**INSTRUCTIONS TO FOLLOW:** Copy the items below word for word, from the line with "Click the Microsoft" to the line with "pyautogui.click(x=48, y=46)", and nothing else.
+===+
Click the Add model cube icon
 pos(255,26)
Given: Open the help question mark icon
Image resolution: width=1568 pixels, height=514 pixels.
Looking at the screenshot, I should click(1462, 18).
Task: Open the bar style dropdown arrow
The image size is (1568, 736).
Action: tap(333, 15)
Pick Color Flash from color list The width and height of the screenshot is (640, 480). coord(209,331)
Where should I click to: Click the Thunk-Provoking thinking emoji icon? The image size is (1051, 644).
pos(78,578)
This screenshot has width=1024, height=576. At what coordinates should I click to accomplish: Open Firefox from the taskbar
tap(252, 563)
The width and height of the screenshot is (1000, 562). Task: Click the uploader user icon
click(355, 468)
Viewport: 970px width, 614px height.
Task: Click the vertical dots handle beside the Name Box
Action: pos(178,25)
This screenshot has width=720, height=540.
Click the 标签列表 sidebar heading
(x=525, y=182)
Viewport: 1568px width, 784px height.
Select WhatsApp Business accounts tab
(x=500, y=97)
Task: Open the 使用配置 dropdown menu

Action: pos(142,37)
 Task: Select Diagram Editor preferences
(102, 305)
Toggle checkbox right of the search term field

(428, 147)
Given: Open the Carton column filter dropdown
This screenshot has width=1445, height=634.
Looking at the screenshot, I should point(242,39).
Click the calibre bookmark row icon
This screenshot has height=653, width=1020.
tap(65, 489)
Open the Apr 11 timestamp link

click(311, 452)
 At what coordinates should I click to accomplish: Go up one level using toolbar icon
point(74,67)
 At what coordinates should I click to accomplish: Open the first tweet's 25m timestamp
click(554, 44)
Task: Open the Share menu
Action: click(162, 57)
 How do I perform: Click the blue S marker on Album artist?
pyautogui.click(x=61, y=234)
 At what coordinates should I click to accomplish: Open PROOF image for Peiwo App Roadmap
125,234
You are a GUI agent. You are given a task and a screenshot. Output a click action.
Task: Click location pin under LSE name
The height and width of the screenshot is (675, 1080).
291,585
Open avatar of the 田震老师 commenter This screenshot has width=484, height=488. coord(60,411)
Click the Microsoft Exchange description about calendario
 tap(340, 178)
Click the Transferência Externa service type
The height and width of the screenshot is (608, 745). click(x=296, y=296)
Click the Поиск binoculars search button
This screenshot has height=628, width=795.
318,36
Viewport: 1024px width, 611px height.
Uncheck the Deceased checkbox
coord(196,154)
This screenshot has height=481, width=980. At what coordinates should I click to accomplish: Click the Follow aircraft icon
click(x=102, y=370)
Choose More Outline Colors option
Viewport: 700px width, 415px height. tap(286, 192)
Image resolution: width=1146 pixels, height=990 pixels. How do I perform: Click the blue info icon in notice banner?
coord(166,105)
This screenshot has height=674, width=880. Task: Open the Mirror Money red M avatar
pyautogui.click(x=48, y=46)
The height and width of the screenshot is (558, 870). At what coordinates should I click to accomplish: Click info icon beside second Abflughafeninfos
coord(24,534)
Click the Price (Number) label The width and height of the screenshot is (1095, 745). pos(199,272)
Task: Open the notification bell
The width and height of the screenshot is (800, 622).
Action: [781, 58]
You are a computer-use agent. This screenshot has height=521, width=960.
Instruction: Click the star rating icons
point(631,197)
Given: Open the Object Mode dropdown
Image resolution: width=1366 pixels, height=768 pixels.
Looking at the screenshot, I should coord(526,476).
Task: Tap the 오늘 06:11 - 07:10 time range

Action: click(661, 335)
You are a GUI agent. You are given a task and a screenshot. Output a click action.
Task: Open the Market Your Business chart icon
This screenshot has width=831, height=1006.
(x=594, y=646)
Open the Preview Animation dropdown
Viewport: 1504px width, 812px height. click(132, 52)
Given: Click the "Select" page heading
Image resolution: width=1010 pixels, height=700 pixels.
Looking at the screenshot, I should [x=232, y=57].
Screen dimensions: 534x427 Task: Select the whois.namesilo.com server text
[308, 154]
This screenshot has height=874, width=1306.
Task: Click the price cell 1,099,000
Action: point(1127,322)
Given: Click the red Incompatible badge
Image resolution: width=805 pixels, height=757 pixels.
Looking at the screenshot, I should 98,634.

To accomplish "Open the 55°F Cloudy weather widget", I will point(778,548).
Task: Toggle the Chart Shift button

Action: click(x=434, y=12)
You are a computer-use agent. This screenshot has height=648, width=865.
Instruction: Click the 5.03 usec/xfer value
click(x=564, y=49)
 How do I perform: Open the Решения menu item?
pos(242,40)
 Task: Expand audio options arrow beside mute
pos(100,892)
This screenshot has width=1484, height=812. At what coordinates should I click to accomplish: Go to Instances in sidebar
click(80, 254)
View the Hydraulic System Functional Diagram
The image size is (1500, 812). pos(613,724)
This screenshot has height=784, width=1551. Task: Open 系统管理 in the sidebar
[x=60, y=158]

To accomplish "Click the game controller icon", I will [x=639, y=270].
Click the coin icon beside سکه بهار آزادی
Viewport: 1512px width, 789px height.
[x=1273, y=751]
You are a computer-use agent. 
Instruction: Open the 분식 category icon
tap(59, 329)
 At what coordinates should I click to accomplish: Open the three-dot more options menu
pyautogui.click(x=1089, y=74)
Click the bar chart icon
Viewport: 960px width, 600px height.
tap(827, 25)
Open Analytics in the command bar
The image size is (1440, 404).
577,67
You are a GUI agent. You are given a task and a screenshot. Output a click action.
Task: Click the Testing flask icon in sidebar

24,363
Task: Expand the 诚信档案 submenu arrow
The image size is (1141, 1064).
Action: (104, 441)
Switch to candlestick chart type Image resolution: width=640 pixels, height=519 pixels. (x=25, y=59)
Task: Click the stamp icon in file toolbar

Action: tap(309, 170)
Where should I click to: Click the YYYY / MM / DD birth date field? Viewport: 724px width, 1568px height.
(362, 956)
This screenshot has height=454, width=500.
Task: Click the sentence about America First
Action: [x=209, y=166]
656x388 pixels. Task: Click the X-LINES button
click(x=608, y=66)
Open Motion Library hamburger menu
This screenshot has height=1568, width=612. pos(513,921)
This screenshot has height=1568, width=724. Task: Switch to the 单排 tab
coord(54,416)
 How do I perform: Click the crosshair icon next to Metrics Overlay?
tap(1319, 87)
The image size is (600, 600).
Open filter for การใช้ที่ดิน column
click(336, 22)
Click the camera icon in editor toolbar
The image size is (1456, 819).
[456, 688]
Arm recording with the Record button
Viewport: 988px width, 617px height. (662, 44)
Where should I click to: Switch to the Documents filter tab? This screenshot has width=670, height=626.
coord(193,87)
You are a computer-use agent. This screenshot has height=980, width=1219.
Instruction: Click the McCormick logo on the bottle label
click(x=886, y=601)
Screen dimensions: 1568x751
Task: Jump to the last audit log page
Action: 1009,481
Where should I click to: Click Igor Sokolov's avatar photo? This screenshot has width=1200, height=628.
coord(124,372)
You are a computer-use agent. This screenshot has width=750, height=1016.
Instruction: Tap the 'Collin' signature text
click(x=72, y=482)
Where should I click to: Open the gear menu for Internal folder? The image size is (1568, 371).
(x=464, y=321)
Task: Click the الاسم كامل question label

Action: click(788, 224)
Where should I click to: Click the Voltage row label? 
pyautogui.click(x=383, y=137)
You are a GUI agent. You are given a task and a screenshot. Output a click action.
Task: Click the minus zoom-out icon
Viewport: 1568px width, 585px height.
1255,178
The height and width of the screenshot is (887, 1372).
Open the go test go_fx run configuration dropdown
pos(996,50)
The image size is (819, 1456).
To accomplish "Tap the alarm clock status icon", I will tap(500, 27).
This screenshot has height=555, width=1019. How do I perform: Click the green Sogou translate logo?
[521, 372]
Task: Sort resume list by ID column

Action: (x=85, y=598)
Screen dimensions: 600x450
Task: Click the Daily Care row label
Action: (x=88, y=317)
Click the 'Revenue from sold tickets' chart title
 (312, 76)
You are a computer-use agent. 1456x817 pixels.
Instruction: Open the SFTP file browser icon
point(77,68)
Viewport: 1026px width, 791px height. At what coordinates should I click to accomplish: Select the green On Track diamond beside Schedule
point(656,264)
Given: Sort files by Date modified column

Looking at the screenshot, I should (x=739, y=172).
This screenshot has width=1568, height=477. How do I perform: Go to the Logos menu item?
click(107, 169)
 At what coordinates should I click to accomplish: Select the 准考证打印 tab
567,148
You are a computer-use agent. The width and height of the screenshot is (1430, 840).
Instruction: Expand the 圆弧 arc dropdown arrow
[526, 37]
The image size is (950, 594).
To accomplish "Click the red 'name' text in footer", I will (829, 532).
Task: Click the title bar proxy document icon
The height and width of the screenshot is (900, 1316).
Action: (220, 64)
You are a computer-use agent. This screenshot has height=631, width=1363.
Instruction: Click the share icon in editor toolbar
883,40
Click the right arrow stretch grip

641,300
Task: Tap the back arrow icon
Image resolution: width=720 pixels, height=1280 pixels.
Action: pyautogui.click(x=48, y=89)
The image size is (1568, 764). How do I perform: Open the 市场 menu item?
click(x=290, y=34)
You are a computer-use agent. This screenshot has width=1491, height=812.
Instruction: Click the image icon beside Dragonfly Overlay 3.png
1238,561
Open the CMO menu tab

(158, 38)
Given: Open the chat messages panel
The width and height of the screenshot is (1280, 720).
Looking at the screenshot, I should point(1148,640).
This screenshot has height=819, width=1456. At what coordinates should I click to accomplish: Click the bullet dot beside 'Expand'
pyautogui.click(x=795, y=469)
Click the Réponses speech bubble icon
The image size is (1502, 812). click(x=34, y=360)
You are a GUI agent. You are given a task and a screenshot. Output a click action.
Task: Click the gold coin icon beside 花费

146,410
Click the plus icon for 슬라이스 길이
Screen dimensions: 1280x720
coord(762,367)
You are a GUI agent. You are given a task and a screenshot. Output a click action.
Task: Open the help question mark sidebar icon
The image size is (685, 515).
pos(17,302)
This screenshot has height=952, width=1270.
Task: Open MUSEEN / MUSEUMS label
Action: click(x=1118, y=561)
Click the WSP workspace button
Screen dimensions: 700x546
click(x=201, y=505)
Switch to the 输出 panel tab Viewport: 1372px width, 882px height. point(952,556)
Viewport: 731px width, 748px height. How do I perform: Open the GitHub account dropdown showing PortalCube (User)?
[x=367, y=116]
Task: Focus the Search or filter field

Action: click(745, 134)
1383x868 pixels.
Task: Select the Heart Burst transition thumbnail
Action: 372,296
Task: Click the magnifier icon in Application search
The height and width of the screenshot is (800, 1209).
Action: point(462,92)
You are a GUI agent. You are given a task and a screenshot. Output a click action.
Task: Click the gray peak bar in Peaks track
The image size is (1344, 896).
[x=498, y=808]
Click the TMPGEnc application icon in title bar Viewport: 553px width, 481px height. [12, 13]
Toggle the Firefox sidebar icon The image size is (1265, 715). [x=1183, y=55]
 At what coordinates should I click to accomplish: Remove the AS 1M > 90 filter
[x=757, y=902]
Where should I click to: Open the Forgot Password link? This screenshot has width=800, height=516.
+===+
**EXERCISE ANSWER:**
Click the Microsoft Exchange description about calendario
 tap(340, 178)
Click the Transferência Externa service type
The height and width of the screenshot is (608, 745). click(x=296, y=296)
Click the Поиск binoculars search button
This screenshot has height=628, width=795.
318,36
Viewport: 1024px width, 611px height.
Uncheck the Deceased checkbox
coord(196,154)
This screenshot has height=481, width=980. At what coordinates should I click to accomplish: Click the Follow aircraft icon
click(x=102, y=370)
Choose More Outline Colors option
Viewport: 700px width, 415px height. tap(286, 192)
Image resolution: width=1146 pixels, height=990 pixels. How do I perform: Click the blue info icon in notice banner?
coord(166,105)
This screenshot has height=674, width=880. Task: Open the Mirror Money red M avatar
pyautogui.click(x=48, y=46)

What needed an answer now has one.